Sunday, December 5, 2010

I Second That Emotion

When I was 5 years old, I remember sitting in my Sunday School class in a teeny tiny chair, listening to our teacher tell us that if we wanted to be like Jesus, (which we did,) we shouldn't ever get angry.  She went on to say that Jesus was perfect, and that meant that he was never ever angry, never ever mean and always said please and thank you.  And once again, if we wanted to be like Jesus, (which we did,) we shouldn't ever get angry or be mean and always be polite.

It's amazing the power that a random Sunday School teacher can wield over an impressionable young mind.  Somehow, those admonitions got branded into my psyche, and despite subsequently learning stories about a very angry Jesus (Take that moneychangers!

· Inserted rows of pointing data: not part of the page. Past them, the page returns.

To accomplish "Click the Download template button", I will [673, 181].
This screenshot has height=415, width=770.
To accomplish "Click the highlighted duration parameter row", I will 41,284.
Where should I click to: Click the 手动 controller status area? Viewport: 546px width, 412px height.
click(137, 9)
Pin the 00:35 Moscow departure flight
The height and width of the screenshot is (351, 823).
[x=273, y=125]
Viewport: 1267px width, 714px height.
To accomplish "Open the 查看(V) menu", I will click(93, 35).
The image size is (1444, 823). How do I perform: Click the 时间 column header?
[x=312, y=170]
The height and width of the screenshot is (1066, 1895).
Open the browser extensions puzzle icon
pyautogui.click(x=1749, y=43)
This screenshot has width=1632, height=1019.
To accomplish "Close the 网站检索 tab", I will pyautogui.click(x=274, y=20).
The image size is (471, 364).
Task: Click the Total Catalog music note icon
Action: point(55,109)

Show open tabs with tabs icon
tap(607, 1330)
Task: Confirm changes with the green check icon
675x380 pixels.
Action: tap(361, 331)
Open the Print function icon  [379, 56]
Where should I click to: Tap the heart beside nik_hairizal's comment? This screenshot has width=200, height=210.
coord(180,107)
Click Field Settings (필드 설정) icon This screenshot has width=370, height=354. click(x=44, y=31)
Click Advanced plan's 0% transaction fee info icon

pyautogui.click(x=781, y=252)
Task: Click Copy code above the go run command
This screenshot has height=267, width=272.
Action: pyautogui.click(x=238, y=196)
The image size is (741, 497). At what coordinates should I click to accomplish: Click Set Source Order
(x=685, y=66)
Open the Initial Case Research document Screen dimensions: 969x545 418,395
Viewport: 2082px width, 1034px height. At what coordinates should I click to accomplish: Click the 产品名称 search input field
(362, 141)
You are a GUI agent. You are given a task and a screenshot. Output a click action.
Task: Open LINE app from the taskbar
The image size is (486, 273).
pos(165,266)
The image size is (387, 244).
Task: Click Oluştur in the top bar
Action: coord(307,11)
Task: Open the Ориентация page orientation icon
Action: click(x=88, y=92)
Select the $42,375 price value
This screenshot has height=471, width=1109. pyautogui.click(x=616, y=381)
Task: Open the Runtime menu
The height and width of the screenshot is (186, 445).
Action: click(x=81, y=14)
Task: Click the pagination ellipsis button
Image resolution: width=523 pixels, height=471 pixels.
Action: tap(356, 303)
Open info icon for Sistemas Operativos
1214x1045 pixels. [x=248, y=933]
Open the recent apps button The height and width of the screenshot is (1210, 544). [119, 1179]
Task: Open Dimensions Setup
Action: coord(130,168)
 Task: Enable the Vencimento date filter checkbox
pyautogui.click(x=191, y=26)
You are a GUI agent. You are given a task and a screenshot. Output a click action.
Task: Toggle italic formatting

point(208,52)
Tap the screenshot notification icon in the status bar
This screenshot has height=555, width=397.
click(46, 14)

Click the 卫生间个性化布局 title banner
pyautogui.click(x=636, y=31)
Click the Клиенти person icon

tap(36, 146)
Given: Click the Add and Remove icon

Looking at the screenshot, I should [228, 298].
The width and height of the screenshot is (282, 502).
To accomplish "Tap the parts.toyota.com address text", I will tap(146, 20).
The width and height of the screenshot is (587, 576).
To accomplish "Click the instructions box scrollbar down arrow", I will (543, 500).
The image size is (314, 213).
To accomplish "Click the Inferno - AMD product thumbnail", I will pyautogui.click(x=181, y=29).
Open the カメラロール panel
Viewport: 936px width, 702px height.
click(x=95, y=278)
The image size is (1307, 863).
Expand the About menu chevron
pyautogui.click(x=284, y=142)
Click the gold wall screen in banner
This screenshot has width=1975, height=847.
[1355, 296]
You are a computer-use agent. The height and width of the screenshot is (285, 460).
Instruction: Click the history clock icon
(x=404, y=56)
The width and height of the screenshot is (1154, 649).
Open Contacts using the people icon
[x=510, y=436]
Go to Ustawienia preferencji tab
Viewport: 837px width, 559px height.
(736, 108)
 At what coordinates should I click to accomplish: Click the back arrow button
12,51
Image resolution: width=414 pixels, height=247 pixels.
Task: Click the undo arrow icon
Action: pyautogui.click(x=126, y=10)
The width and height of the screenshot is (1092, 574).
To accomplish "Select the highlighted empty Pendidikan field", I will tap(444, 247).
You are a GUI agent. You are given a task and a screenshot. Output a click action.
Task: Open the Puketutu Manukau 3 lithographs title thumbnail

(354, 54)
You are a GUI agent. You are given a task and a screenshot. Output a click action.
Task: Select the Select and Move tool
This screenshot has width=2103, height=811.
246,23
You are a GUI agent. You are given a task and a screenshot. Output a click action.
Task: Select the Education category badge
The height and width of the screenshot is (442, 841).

Matthew 21:12), I began to feel guilty about getting angry.  The kid, teenager and young adult Nicole definitely got angry, believe me, or just ask my sister... but nonetheless, I always had the sense that I was letting Jesus down by having feelings of anger at all.  Let the repression begin!

I mention this not because of my ongoing struggle with religion, but because of an article I just recently read entitled, "Build an Emotionally Safe Home," by Natalie Christensen.  (Unfortunately I can't link you to the article because it's in the current subscription of the magazing, Mothering, and they password protect current articles.)  Basically Ms. Christensen wants parents to help their kids "acknowledge that all feelings are acceptable."  Even anger. 

I totally agree.  Now, please tell me how.

Obviously dealing with feelings of anger is an important personal and interpersonal learning curve, and one that I want to help Mateo with along the way.  (My dad actually had the nice trick of inviting my sister and me down onto the floor to throw a temper tantrum or offering us a pillow to scream into.)  It's going to be challenging, though.  As an adult, I'm still trying to figure out how to express feelings of anger, and it might be something that I work on the rest of my life.  (Outrage is a different story.  There, I'm a professional expresser, if you will.) 

So we'll see who Mateo is and who he becomes.  He might not have the slightest hesitation in letting the world know he is pissed off.  (There is an extreme chance that this will be case.  If you've met Mateo, you know the kid has lungs.)  I kind of hope that's the case.  Of course, that will bring a whole different set of challenges to parenting him.  Either way though, Mateo is definitely going to learn the story of Jesus and the moneychangers, and what the heck, I may even tell him that Jesus always said please and thank you.